The foundational logic is reversal. In the simplest ABAB design, the researcher establishes a baseline phase (A) by measuring the target behavior repeatedly until it is stable. Then treatment is introduced (B), and the behavior is measured repeatedly again. If the behavior changes with the introduction of treatment, that's suggestive — but it could be coincidence or a natural trend. The critical move is withdrawal: the treatment is removed (returning to A), and if the behavior reverts toward baseline, the pattern strongly implicates treatment as the cause. Reintroducing treatment (second B) and seeing the behavior change again creates a replication within the single case, making chance explanations increasingly implausible. Four phase changes within one participant, each moving in the predicted direction, provide convincing causal evidence.

The multiple-baseline design is used when reversal is impractical or unethical — you wouldn't want to withdraw a successful intervention for self-injury just to prove a point. Multiple-baseline designs introduce treatment to different behaviors, settings, or individuals at staggered time points while keeping the others at baseline. If each target behavior changes only when treatment is introduced to it (and not before), this staggered replication rules out history, maturation, and other time-based confounds. The logic is "if it only moves when I push it, I must be doing the pushing." No reversal is needed; temporal coincidence of change and intervention across multiple baselines makes the causal argument.

Operational measurement — your other prerequisite — matters enormously here because inference depends entirely on the reliability and precision of the dependent variable across hundreds of repeated observations.
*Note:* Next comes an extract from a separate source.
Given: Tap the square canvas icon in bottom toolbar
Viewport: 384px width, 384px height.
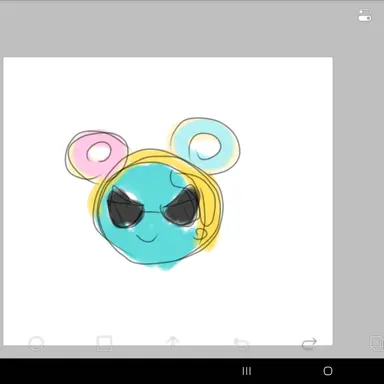Looking at the screenshot, I should (x=104, y=343).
Unlike group designs where measurement error averages out across participants, in single-case work each data point must be trustworthy. Poor operationalization introduces noise that masks true treatment effects; inconsistent measurement creates artifactual trends that mimic treatment responses. The design's causal power is proportional to measurement quality. This is why single-case researchers invest heavily in behavioral coding procedures, inter-rater reliability checks, and observer calibration.

Single-case designs are not purely local — they can support generalization through systematic replication: applying the same treatment protocol with the same design across a series of individuals, settings, and clinicians. When a therapeutic technique works in ABAB replications with 20 individuals across five different clinicians in three different settings, the accumulation of evidence rivals the external validity of many randomized controlled trials, while also providing mechanistic insight into how treatment works at the individual level. This is why single-case methodology dominates applied behavior analysis, clinical psychology for rare conditions, and educational interventions for individual students — contexts where understanding and helping the individual is both the practical and scientific goal.